_Prompt_. Although pictures appear in the records, the copy must leave them out and match everything else exactly.

_Dataset extract_.

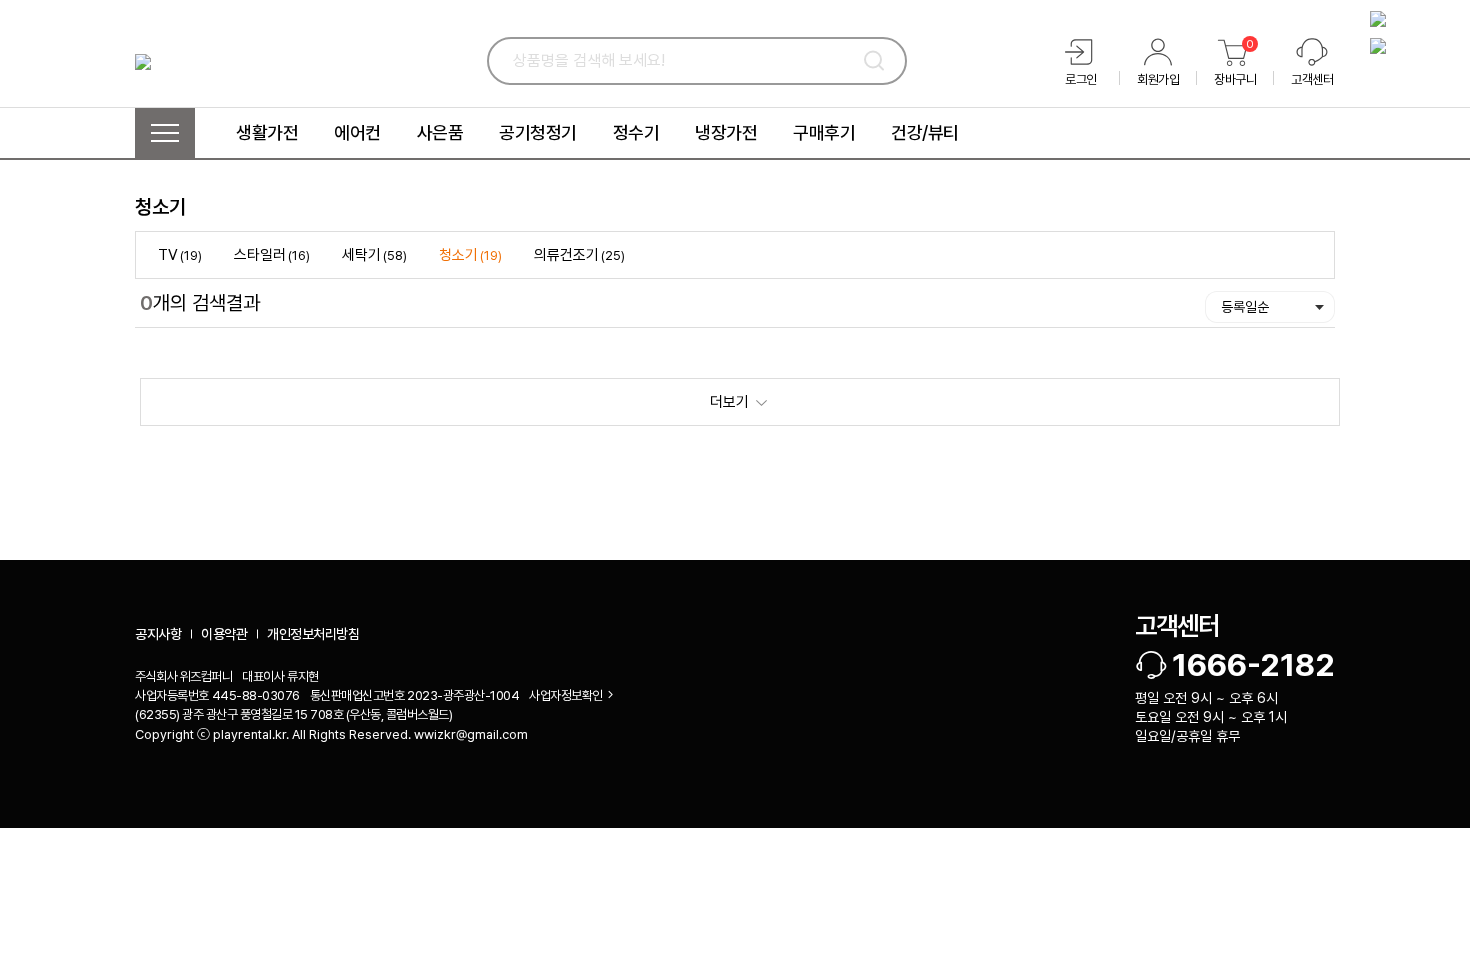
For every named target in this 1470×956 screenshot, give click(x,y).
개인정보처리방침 (313, 634)
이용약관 (224, 634)
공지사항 (158, 634)
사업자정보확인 (566, 695)
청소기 (160, 207)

_Task response_.
For every named target in this 1470×956 screenshot, give click(x,y).
개인정보처리방침 (313, 634)
이용약관 (224, 634)
공지사항 (158, 634)
사업자정보확인 (566, 695)
청소기 (160, 207)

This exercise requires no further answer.